The vestibulo-ocular reflex (VOR) serves to stabilize images on the retina. To maintain appropriate perfor-mance and minimize image slippage throughout life, the VOR is subject to long-term adaptive regulation in response to visual input. Adaptive changes in VOR gain (eye velocity/head velocity) can be evboked either by fitting subjects with magnifying, miniaturizing, or reversing spectacles during normal behavior or by moving a large visual field in or out of phase relative to the subject's head movement. These changes exhibit frequency-selectivity. Here, we examine the flexibility of VOR gains by causing VOR in similar directions to undergo different behavioral gain changes.

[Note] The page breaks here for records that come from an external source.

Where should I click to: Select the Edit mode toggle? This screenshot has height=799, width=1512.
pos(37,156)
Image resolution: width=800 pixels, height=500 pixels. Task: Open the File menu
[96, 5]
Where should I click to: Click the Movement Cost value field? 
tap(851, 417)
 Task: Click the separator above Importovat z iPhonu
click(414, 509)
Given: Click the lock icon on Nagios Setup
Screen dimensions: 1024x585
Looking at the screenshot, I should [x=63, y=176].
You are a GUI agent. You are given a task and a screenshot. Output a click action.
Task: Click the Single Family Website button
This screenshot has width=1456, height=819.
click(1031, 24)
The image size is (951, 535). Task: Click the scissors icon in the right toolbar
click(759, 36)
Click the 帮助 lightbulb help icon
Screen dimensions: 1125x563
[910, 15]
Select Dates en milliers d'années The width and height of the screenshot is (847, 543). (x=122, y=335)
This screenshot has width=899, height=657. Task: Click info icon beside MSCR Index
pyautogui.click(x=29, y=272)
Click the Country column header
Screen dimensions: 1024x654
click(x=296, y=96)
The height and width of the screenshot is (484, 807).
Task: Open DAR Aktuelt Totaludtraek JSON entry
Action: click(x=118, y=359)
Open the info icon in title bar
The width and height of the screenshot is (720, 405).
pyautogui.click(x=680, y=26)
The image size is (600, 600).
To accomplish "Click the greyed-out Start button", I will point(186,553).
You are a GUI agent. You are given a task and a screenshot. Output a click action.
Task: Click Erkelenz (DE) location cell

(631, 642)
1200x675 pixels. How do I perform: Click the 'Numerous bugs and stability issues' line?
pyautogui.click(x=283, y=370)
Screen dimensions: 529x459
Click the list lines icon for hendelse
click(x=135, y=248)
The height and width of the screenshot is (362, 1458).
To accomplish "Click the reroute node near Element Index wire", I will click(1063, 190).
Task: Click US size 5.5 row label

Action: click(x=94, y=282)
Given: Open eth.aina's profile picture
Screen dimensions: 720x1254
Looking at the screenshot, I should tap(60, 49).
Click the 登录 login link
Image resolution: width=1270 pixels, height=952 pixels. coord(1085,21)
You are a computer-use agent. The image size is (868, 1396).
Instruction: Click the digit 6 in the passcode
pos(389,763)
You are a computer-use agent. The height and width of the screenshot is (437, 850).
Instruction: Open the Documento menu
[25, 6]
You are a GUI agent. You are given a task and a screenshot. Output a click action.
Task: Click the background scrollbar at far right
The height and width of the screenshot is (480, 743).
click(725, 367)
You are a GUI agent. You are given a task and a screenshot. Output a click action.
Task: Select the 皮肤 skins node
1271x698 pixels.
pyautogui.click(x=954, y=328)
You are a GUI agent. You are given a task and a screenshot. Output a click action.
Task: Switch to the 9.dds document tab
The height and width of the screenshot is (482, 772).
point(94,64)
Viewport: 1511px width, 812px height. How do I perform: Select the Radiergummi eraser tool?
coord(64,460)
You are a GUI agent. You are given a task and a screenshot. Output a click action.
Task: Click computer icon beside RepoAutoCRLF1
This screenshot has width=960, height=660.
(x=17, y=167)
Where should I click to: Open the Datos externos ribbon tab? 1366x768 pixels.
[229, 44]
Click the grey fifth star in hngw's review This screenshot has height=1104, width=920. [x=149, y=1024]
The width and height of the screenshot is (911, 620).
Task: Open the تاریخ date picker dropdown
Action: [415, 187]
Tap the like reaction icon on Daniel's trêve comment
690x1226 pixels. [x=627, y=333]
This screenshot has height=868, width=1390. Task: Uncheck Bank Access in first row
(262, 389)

Nine healthy adults, ranging in age from 24 to 38 (mean 28.5) with no history of neurotological symptoms participated in the study. All subjects demonstrated clinically normal functioning on a screening battery of tests that included combined neurologic and otologic physical examinations. Horizontal and vertical eye positions were recorded by bitemporal DC coupled electrooculography (EOG). The subject sat in a rotating chair. The axis of rotation of the body was always earth-vertical, the interaural axis crossing the axis of rotation of the chair. The head was positioned at 20degrees down in all experiments and was stabilized in this position using a chin rest. The chair was 78cm in diameter and was shielded by a half-cylindrical optokinetic screen positioned in front of the subjects. Random dot patterns were projected onto this screen. During per- and postadaptation periods, goggles were fitted to ensure that the subject was in complete darkness and the chair was rotated sinusoidally. The amplitude of the rotating chair was 30degrees and 60degrees. Frequencies of rotation were 0.1Hz, 0.2Hz, 0.3Hz and 0.4Hz for amplitudes of 30degrees and 0.1Hz, 0.2Hz, and 0.3Hz for amplitudes of 60degrees. To induce VOR adaptation, the retinal slippage velocity caused by the visual input of a large field was changed for short-term; the change was produced by a combination of sinusoidal head rotation and random dot patterns. During each adaptation session, the frequencies of sinusoidal head rotation were either 0.1Hz or 0.3Hz and the amplitude was 30degrees. The random dot patterns were synchronized with the sinusoidal head rotation in the same direction to make the retinal slippage zero (x0 experiment) and in the opposite direction to double the retinal slippage (x2 experiment). Therefore, a total of four adaptation protocols were tested. The subjects were asked to fix their eyes on a single dot by looking straightahead in the x0 experiment and to follow the dot in the random dot pattern in the x2 experiment. Each adaptation session lasted for 30 minutes. Each subject participated in couple of adaptation experiments everyday. The average VOR gain and phase lag were calculated using a Fourier transformation.
Out of all the subjects who participated in the x2 adaptation experiment at 0.3Hz with an amplitude of 30degrees, seven subjects showed a steady increase in VOR gain during a couple of the trials. One out of the remaining two subjects showed a decrease in VOR gain in all three trials. Another subject showed an increase in VOR gain during three trials and a decrease in two trials. In the x2 adaptation experiment with a range of 30degrees at 0.3Hz (peak velocity: 28degrees/s), the percent change in gain (post-pre/pre) was 133% at the same stimula-tion and 100% at 0.4Hz (peak velocity: 37degrees/s). The percent change in gain was 65% for amplitudes of 60degrees at 0.1Hz (peak velocity: 18degrees/s) and 64% for amplitudes 60degrees at 0.2Hz (peak velocity: 37degrees/s). In the x1 adaptation experiment (30degrees at 0.3Hz), the percent change in gain was -62% for the same conditions and -50% for amplitude of 60degrees at 0.1Hz and -30% for amplitudes of 60degrees at 0.2Hz. No change, in VOR gain was observed at the other frequencies.